The Birmingham Press

Skids/Spear of Destiny: “criminally overlooked”

Dave Woodhall ventures into long-charted territory for a post-punk panorama.

Digbeth’s changed a bit since the last time bands such as the Skids played there. Back then it was an unlovely slab of back streets and railway arches, the only entertainment either the Irish Centre or the Civic Hall. Then it became the coolest place in the country, as evinced by the lengthy queue outside what’s now the Institute. Not that any of us who remembered it as the Civic would have been headed there. A few yards on and round a corner was The Crossing.

This is a venue I’d never been to before; given its location and lack of corporate branding I thought it would be the sort of sweaty, sticky-carpeted dive I pretend I’ve grown out of. In truth, as everyone who’s been there knows, it’s part of South & City College with a decent capacity, good acoustics, security that’s discreet to the point of invisibility and enough seats for anyone who needs them – something other venues would do well to remember.

Spear of Destiny certainly knew their audience even before taking to the stage, entering to the theme to the Sweeney.
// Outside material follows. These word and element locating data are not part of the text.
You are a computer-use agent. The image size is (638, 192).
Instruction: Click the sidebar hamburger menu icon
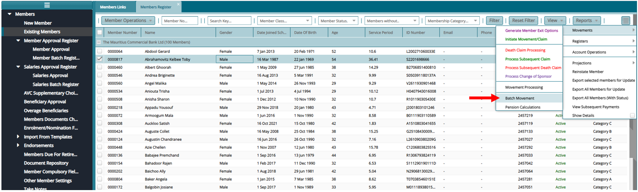[46, 5]
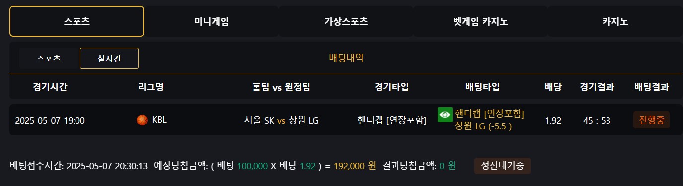Screen dimensions: 683x186
Task: Click the 배팅내역 heading link
Action: point(346,58)
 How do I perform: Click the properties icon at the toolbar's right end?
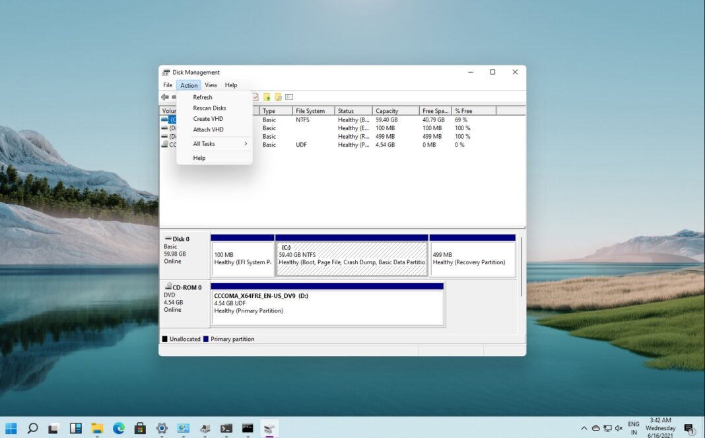[289, 97]
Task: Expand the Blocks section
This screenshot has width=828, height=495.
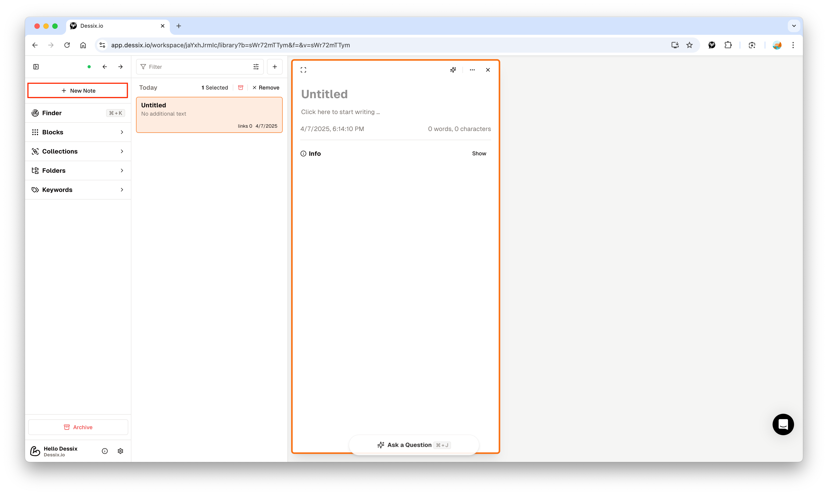Action: [x=78, y=132]
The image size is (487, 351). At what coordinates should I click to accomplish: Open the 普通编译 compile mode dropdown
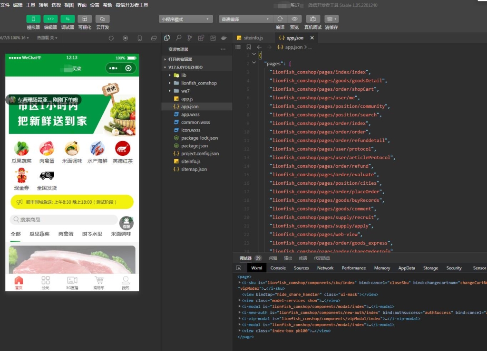244,19
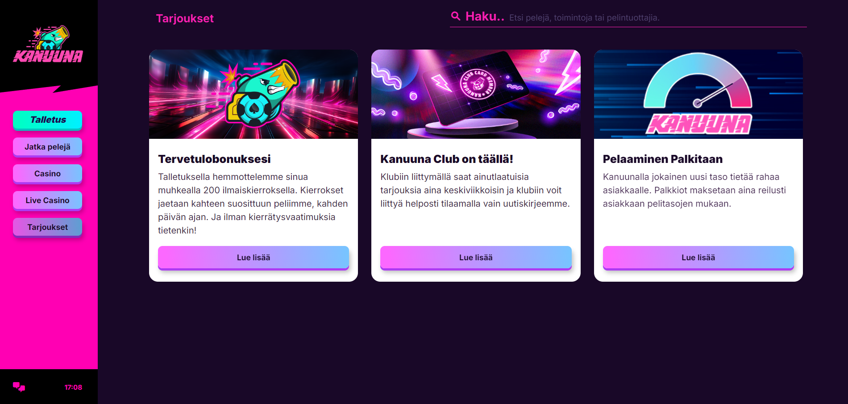Click the club card member emblem

coord(478,84)
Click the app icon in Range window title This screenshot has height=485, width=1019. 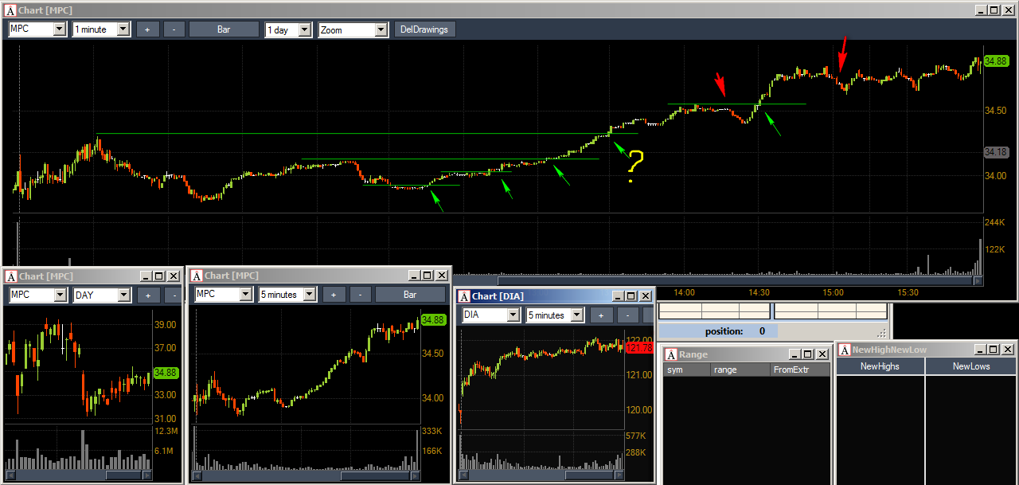tap(670, 354)
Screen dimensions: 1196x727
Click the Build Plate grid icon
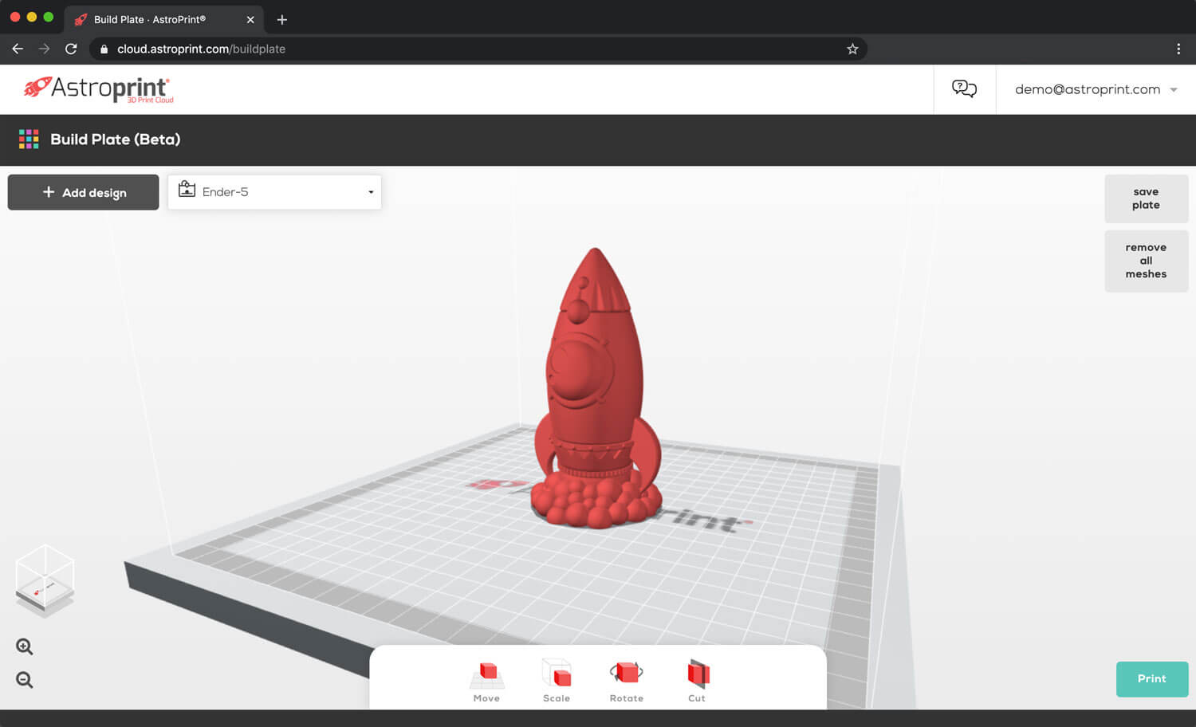[29, 139]
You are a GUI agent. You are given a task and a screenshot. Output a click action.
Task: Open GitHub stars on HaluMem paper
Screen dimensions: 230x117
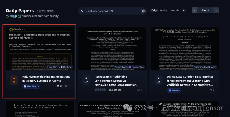(x=59, y=86)
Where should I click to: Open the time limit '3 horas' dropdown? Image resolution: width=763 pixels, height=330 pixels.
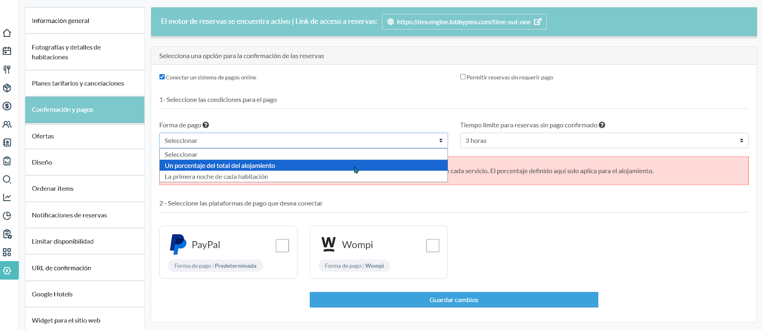[604, 140]
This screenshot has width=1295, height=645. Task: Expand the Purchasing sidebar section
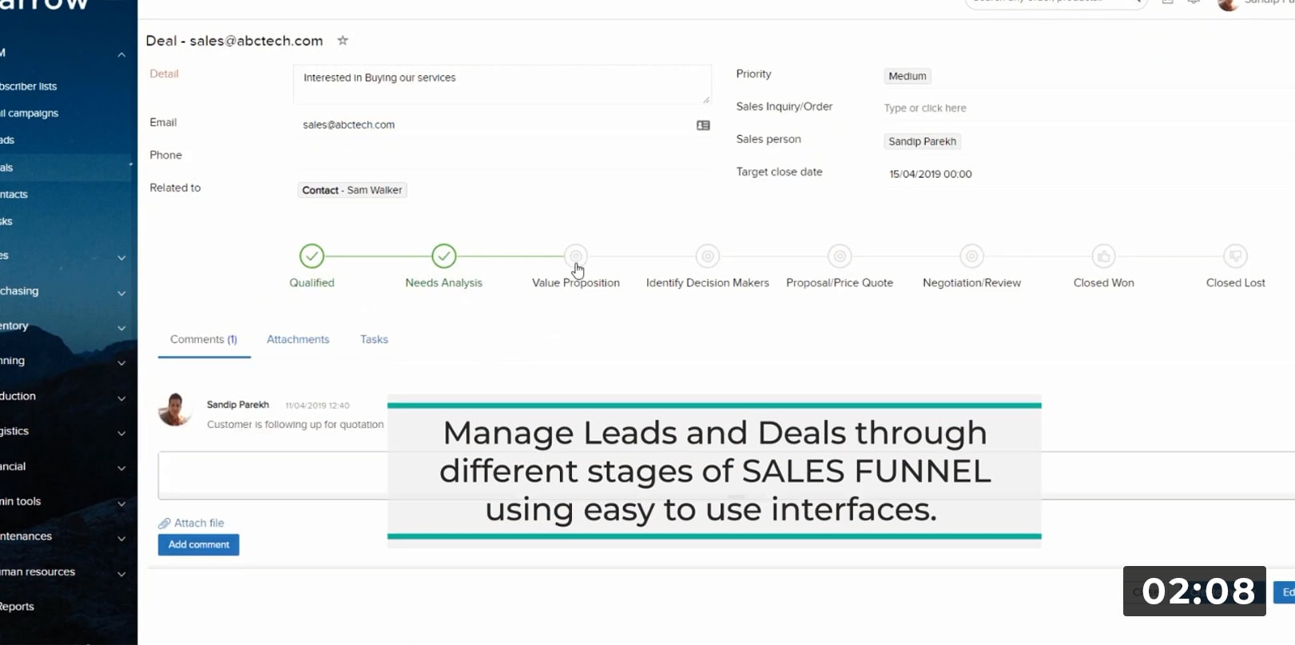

Kirk Brandon led his merry men through a selection of their finest back catalogue, making a couple of references to their post-punk status. I was never too sure about the tag – after all, you don’t hear of post-metal or pre-hip hop; what I was hearing was a load of guitar-heavy punky new wave. Perhaps it was the sax, more to the forefront than in the band’s Top of the Pops heyday but anyway, such pigeonholing is one thing that’s thankfully gone out of fashion

The hit that was, Never Take Me Alive, drew a big response, rivalled by the hit that should have been, World Service. In between these two Soldier Solder was as poignant as ever while Liberator closed a set that was more than warmly appreciated by a more or less capacity audience. Spear of Destiny had not just been a support act and there’s many a headliner who would have been worried about following them.

Luckily, though, the Skids have got a couple of advantages over ‘many’ headliners. The first is some of the most criminally overlooked and catchy tunes of their era. The second is an equally overlooked frontman.

Richard Jobson would be the first to admit that he doesn’t possess one of rock’s great voices. What he does have is charisma by the bucketful, a marvellous line in self-deprecation and at 64 the sort of limitless stamina that enables him to keep going at a rate that would trouble singers a third his age.

As with SoD, the setlist came as no surprise to virtually everyone in the room. Billed as a 45th anniversary of the album Days in Europa, there was plenty from that source as well as other fan favourites. Working for the Yankee Dollar naturally had a few updated jibes about the President-elect, The Saints Are coming was introduced with a tongue in cheek rant about the “bastards” who think it’s a Green Day Cover.

As with every gig the band plays the shadow of the late, undeniably great, Stuart Adamson looms over the evening. Jobson talks affectionately about his former songwriting partner, at one point saying about how he didn’t do anything after leaving the band, while describing how every time Jobson’s driving through the Scottish Highlands “that tune” goes through his head – then humming a few bars of In A Big Country; “It’s worse than toothache”.

Naturally the biggest cheer is reserved for Into The Valley, mainstay of many a new wave compilation and playlist over the past four decades. The most scathing note is for TV Stars, and rare it is that a singer describes one of his own compositions as “one of the worst songs ever written.” If ever there was a love-hate relationship between a singer and his song it’s this ode to seventies soap characters.

Fittingly the set ends with Circus Games, the last song written by the Adamson/Johnson partnership then the encore begins with Charles, the only one out of the first 25 songs recorded in a hour when the band started out that wasn’t shit – his words, not mine. This is followed by a lengthy acapalla introduction to A Woman In Winter, an equally fitting end to a night of quality music and fine musicianship. The venue’s not bad, either.